Ketika inyik buya meninggal, tahun 1923, tidak diketahui apa pertimbangan keluarga pada waktu itu, beliau dimakamkan di halaman suraunya. Walaupun tanahnya milik kaumnya juga, pandam pekuburan kaum Sikumbang Dt Rajo Naando sebetulnya tidak jauh, berada disebelah Surau Gadang.

Saya tidak mau mengatakan bahwa yang diajarkan oleh inyik buya adalah tasawuf, karena tidak ada muridnya yang diketahui untuk dimintai keterangan, begitu pula tidak ada keterangan tertulis yang bisa mendukung. Ketika beliau meninggal, mama sebagai anaknya yang tertua baru berusia 8 tahun.

Ada beberapa cerita yang menarik yang diceritakan dari mulut kemulut sesudah inyik buya meninggal.

Pada hari beliau meninggal ada orang mau datang manjanguak kerumah biainya, kemudian tidak jadi naik kerumah karena melihat banyak orang (laki-laki) berjubah dan sorban serba putih yang memenuhi rumah sampai ke pintu, duduk serupa orang melayat. Ketika kemudian ditanyakan kepada isi rumah, ternyata yang dirumah tidak mengetahui ataupun melihat orang-orang serba putih itu..

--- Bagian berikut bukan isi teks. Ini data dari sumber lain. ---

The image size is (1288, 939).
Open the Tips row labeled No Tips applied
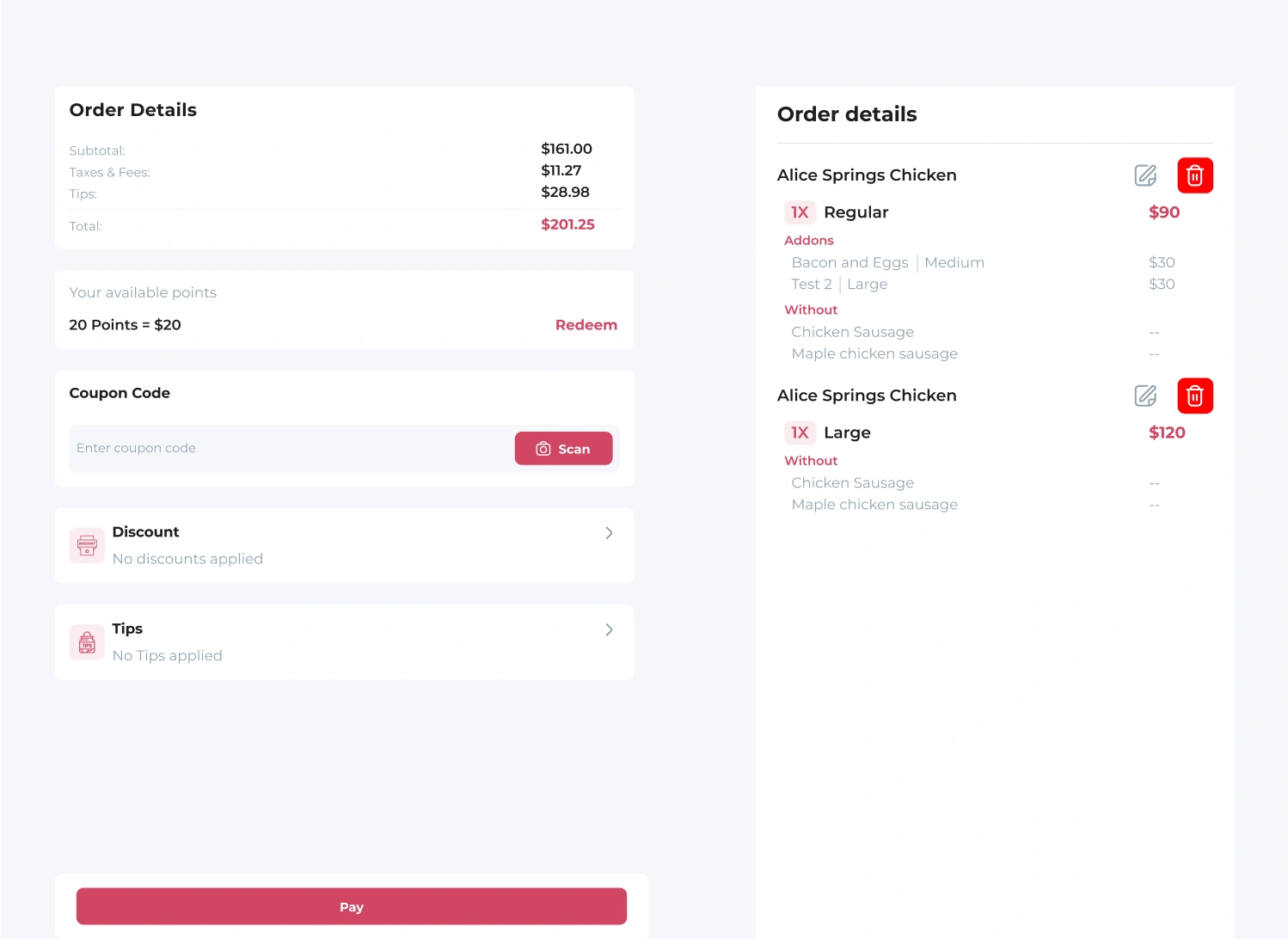[x=167, y=656]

Ketika mayat beliau yang sudah dikafani diturunkan ke liang kubur, yang manjawek atau yang menyambut didalam kubur hanya dua orang, yaitu engku guru Sukan dan engku Kahat. Hal ini karena inyik buya badannya kecil sehingga cukup dua orang saja yang menyambut jenazah beliau.
Ketika diterima ternyata bungkusan itu ringan sekali. Ketika buhul ikatan kafan dibuka rupanya kosong, tidak ada mayat didalamnya. Walaupun begitu deletakkan juga dalam liang lahat lalu ditimbun.

Versi lain lagi, ketika akan diletakkan dalam liang lahat mendadak menjadi ringan dan seperti ada kilat yang menembak keatas yang hanya dirasakan oleh orang yang dua orang itu. Katanya ada orang di Koto Tuo yang waktu itu melihat seperti kilat yang keluar dari bumi dan menembak kearah langit, terjadinya seperti di Kotogadang.

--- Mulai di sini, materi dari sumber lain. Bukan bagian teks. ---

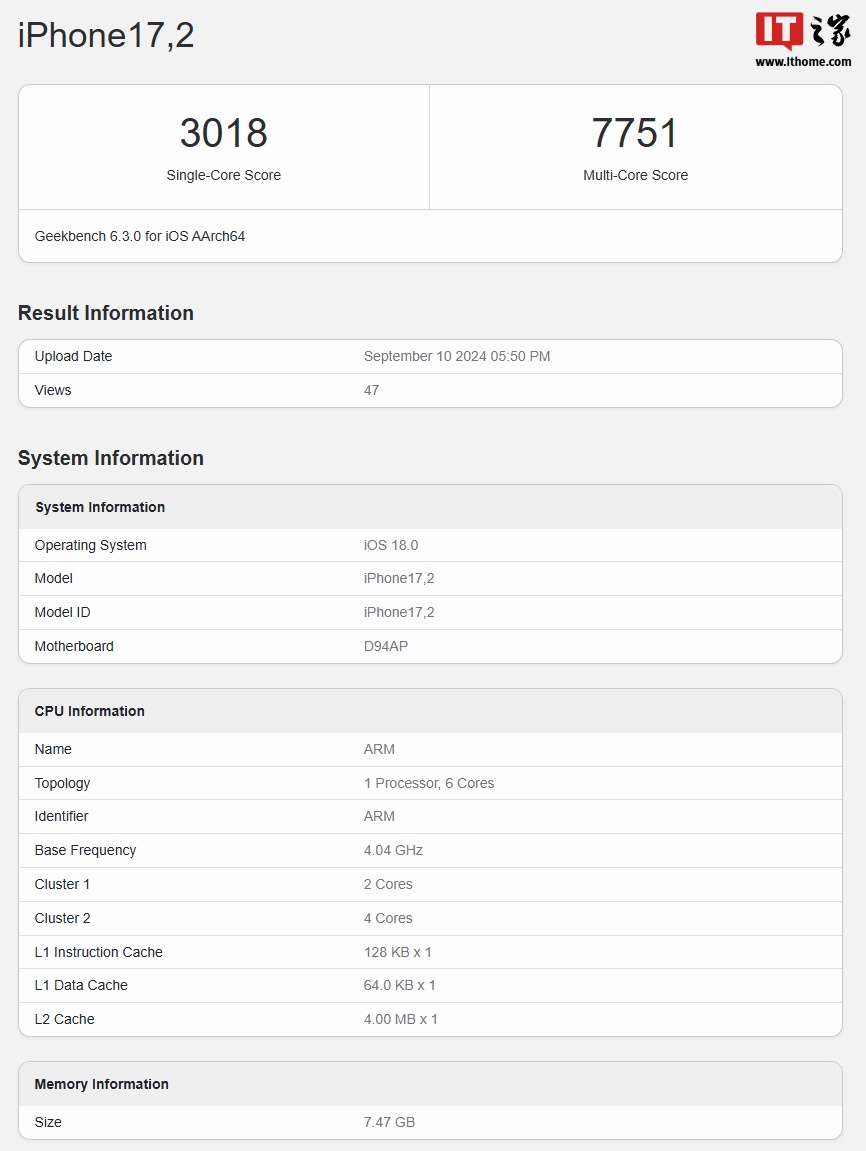Select the 7751 multi-core score
This screenshot has height=1151, width=866.
point(635,133)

Kedua orang ini bersepakat agar tidal diceritakan kepada orang lain, agar kuburan ini tidak dikeramatkan. Kalau sempat dikeramatkan tentu akan sangat banyak orang berziarah ke Kotogadang yang tentu akan merepotkan kampung juga.

Cerita-cerita ini beberapa tahun kemudian keluar juga dan itu mungkin ada beberapa versi. Apakah benar atau tidak tentu tidak bisa lagi dibuktikan. Wallahu ‘alam.

Ada hal lain yang menarik lagi untuk dibahas mengenai satu-satunya suarau pengajian yang pernah ada di Kotogadang ini.

Dalam buku ‘Tuanku Rao” karangan M.O. Parlindungan disebut bahwa Kotogadang adalah desa yang dibangun Belanda untuk melawan kaum Paderi. Jelas ini tidak benar, karena ranji yang ada di masing-masing kaum pasti bisa menunjukkan bahwa jauh sebelum perang Paderi, Kotogadang sudah ada.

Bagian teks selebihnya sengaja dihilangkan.